(DATA FOR PROCESSING Opens)
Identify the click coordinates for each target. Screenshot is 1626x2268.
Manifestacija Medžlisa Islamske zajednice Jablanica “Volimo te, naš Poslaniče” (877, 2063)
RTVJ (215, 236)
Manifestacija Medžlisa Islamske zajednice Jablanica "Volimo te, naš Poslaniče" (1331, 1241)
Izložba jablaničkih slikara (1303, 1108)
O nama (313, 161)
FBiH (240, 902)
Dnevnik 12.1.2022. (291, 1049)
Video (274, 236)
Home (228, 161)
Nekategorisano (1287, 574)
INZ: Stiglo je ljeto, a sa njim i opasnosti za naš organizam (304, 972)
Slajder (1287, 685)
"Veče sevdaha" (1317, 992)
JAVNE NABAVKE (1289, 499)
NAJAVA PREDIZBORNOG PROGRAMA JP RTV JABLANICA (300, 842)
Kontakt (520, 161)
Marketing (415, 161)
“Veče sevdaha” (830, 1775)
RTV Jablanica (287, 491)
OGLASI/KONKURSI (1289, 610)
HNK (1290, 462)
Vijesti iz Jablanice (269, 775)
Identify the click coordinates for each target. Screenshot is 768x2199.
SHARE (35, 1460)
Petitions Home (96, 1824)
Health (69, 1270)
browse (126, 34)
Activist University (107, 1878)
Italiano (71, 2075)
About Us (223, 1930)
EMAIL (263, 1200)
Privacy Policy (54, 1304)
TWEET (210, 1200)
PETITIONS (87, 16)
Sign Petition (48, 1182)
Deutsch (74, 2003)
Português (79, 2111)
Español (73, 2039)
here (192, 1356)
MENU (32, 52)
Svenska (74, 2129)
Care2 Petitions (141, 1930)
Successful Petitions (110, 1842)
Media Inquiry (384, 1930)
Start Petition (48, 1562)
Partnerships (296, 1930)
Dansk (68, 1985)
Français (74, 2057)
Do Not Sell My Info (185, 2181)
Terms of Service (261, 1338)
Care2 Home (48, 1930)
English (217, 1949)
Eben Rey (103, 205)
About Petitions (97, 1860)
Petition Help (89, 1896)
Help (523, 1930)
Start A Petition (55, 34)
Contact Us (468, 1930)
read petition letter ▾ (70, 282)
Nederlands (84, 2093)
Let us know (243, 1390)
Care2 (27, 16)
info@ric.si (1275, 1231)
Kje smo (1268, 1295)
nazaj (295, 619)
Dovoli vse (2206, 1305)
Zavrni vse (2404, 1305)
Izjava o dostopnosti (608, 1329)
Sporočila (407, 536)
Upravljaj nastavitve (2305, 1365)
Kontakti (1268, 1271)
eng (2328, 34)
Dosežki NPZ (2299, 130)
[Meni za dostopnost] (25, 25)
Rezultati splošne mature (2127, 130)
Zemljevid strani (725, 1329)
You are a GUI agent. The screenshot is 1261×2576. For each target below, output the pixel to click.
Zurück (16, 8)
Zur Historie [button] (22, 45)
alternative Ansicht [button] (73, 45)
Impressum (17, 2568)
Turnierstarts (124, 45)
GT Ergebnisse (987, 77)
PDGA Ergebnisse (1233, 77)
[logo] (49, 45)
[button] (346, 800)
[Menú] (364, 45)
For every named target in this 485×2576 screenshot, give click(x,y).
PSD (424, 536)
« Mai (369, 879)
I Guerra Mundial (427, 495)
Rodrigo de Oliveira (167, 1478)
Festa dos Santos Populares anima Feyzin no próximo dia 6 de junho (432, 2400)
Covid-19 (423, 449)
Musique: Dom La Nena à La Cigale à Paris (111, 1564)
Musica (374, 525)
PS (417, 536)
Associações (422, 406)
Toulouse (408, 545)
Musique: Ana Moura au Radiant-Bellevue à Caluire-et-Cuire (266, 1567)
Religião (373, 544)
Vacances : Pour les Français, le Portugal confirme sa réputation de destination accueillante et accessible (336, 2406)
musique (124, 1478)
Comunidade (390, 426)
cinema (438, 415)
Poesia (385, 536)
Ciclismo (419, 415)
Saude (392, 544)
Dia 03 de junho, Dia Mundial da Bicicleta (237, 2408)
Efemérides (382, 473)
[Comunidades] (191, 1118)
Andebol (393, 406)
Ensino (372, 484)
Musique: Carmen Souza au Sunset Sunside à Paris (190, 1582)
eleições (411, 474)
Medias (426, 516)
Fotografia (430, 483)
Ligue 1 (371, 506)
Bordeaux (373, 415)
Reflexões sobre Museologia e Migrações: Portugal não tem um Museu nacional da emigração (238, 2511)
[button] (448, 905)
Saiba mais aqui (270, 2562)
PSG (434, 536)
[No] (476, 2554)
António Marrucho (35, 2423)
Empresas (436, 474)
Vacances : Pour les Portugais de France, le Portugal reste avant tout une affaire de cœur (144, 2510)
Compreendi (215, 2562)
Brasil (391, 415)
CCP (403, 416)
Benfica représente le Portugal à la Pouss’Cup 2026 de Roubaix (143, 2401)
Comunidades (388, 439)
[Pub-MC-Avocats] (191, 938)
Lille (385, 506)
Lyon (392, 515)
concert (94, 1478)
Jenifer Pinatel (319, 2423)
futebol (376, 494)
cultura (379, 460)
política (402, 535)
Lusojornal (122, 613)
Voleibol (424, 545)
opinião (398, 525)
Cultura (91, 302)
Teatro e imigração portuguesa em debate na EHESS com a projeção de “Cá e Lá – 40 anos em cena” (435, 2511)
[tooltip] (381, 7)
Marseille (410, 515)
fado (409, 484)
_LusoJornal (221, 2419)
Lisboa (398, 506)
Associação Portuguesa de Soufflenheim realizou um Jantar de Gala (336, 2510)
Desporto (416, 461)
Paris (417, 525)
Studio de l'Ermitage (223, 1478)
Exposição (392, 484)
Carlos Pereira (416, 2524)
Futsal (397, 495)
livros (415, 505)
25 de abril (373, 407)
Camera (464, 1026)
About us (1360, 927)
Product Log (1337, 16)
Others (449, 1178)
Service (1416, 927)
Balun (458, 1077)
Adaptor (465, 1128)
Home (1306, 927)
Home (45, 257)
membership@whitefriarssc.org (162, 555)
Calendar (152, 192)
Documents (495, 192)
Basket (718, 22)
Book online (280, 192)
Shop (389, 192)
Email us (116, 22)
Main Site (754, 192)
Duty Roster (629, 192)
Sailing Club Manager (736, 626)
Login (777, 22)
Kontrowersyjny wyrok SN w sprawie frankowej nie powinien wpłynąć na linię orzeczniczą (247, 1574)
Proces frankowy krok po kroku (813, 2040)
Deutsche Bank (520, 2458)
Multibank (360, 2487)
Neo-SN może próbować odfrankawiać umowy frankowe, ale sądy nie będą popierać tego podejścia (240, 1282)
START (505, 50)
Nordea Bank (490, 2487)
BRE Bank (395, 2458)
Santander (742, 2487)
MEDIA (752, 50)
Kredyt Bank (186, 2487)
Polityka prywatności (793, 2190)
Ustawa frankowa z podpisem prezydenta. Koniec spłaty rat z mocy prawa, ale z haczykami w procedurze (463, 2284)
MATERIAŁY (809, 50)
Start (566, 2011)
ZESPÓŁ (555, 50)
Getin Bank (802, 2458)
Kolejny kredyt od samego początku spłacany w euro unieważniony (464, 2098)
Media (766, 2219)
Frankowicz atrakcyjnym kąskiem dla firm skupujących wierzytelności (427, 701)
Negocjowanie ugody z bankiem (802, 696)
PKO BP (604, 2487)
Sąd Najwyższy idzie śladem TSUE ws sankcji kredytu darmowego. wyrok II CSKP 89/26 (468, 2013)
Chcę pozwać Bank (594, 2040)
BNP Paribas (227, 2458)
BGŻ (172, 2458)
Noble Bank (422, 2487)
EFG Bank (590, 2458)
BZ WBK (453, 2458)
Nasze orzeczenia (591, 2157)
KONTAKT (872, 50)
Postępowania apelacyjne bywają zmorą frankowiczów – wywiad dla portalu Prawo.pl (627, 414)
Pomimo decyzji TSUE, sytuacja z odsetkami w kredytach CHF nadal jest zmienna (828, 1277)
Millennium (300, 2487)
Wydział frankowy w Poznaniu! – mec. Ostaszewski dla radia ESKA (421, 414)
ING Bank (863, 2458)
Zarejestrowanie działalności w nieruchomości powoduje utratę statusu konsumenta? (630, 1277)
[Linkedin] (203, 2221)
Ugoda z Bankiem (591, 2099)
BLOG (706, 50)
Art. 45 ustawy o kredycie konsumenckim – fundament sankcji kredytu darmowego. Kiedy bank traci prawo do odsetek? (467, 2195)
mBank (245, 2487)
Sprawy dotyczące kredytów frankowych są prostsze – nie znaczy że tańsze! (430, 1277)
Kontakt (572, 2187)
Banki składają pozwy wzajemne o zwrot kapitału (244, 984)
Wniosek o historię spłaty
(DATA FOR PROCESSING Closes)
WHAT TO WORK ON: Copy out, word for word, the part of the entries above that begins at the line with "Main Site (754, 192)" and ends at the line with "Start (566, 2011)", including both.

WRITTEN ANSWER:
Main Site (754, 192)
Duty Roster (629, 192)
Sailing Club Manager (736, 626)
Login (777, 22)
Kontrowersyjny wyrok SN w sprawie frankowej nie powinien wpłynąć na linię orzeczniczą (247, 1574)
Proces frankowy krok po kroku (813, 2040)
Deutsche Bank (520, 2458)
Multibank (360, 2487)
Neo-SN może próbować odfrankawiać umowy frankowe, ale sądy nie będą popierać tego podejścia (240, 1282)
START (505, 50)
Nordea Bank (490, 2487)
BRE Bank (395, 2458)
Santander (742, 2487)
MEDIA (752, 50)
Kredyt Bank (186, 2487)
Polityka prywatności (793, 2190)
Ustawa frankowa z podpisem prezydenta. Koniec spłaty rat z mocy prawa, ale z haczykami w procedurze (463, 2284)
MATERIAŁY (809, 50)
Start (566, 2011)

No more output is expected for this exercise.